擧。僧問大龍色身敗壞如何是堅固法身。龍云山花開似錦澗水湛如藍。(『碧巖録』第82則【本則】)
挙す。僧、大龍に問う、色身は敗壊す、如何なるか是れ堅固法身。龍云く、山花開いて錦に似たり、澗水湛えて藍の如し。
大龍山の智洪弘済禅師は徳山の曾孫弟子になる人である。その大龍和尚に、ある時、雲水が尋ねて言うのには、
「色身は敗壊す、如何なるか是れ堅固法身」
色身はこのお互いの肉体である。この肉体はやがて呼吸が止まり、脈が止まり、火葬にすれば灰になり、土葬にすれば腐ってただれて、結局はなくなっていく。すべて無常な世の中だ。
「われや先、人や先、今日ともしらず、明日ともしらず、おくれさきだつ人は、もとのしずく、すえの露よりもしげしといえり。されば朝には紅顔ありて、夕には白骨となれる身なり。あわれというもなかなかおろかなり」。生まれたものは必ず死んで行かなければならん。逢うたものは必ず別れなければならん。できたものは必ず壊れなければならん。永遠なものは何もない。その無常を感じ、永遠なるものを求めてお釈迦さまは出家をされ、山の中に入って六年の間、難行苦行をされ、悟りを開かれたのである。不生不滅、生まれもしなければ死にもしない。不垢不浄、汚れもしなければきれいにもならん。不増不減、増えもしなければ減りもしない。そういう堅固法身を悟られ、永遠不滅なる生命を自覚された。これが仏法である。
色身は敗壊す、如何なるか是れ堅固法身――この身体はやがて腐ってなくなりますが、永遠不滅なる生命はどこにありますか。こう言って僧が尋ねたのである。これも竿頭の糸線であろうか。すると大龍和尚が答えて言われるのには、
「山花開いて錦に似たり、澗水湛えて藍の如し」
嵐山か吉野山か、桜の花が咲いて、山一面の錦。不生不滅、不垢不浄だ。その一面の錦、そこが法身か。そこが堅固法身か。谷川が真っ青に水を湛えて、波も立たない、ビリッとも動かない。そこが永遠であろうか。山花開いて錦に似たり、澗水湛えて藍の如し。大龍和尚はそう答えられた。これが格外の機であろうか。これが竿頭の糸線であろうか。この僧、果たして分かったか、どうか。
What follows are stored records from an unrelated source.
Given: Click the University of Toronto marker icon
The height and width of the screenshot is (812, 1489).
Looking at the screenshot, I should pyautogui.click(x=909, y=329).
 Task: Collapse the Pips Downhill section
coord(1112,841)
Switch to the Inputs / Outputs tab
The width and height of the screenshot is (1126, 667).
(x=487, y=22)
山花開いて錦に似たり。桜の花が満開で、全山錦を広げたように美しい。いかにも永遠の美しさだ。その永遠の美しさを現わしておる花も、「三日見ぬ間の桜かな」だ。風が吹けばひとたまりもなく散ってしまう。澗水湛えて藍の如し。真っ青に湛えて波一つ立てない、谷川の淵の水。いかにも永遠の生命の如くであるが、水は滾々と流れ、同じ水がじっとしてはおらん。風が吹けばたちまち散っていく、もっとも命の短い桜の花の刹那の中に、そこに永遠を発見しなければならん。滾々と流れて止まん谷川の水の中に、流れない永遠を発見しなければならん。やがて、消えてなくなるお互いのこの肉身、この身体、この無常の身体の真っただ中に永遠を発見しなければならん。刹那の中に永遠の時間を味わっていかなければならん。個の中に絶対の法身を発見していかなければならん。刹那を離れて永遠はなく、個を離れて全体はない。これがまさに仏教の深淵なる哲学だ。
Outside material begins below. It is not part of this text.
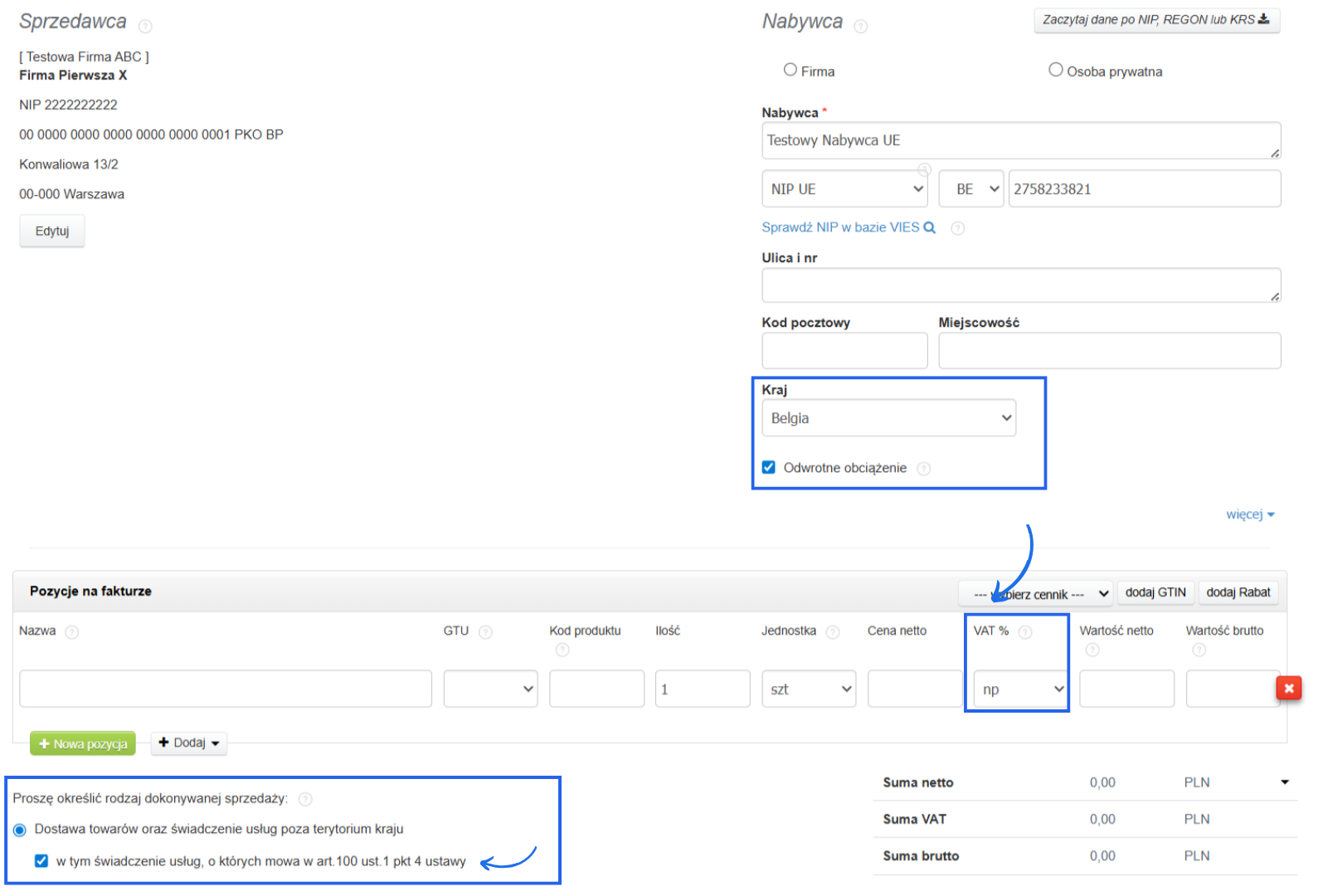Click help icon beside Odwrotne obciążenie
This screenshot has width=1328, height=896.
click(x=923, y=469)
しかしそういう理屈でなく、哲学ではなく、目の前の景色でもって、「山花開いて錦に似たり、澗水湛えて藍の如し」と答えられているのである。大龍という和尚、まさに格外のはたらきだ。こういう言葉が即座に口をついて出て来る、そういう大龍和尚の素晴らしい境界だ。ただ黙々と坐禅しただけでは出て来ん。かと言うて頭で考えただけでも出て来ん。定慧不二、動かない禅定力があって、しかも眼を開いて達観すれば、無常な身体がこのまま永遠の法身である。「無明の実性即仏性、幻化の空身即法身」。寒いといい、暑いといい、嬉しいといい、悲しいというこの煩悩が、そのまま仏心だ。風邪をひいたといい、腹が減ったといい、くたびれたというこの肉体がそのまま、堅固法身、毘盧遮那仏でなければならん。山花開いて錦に似たり、澗水湛えて藍の如し。境界といい、表現といい、実に大龍和尚、まさに格外の機を示されておるのである。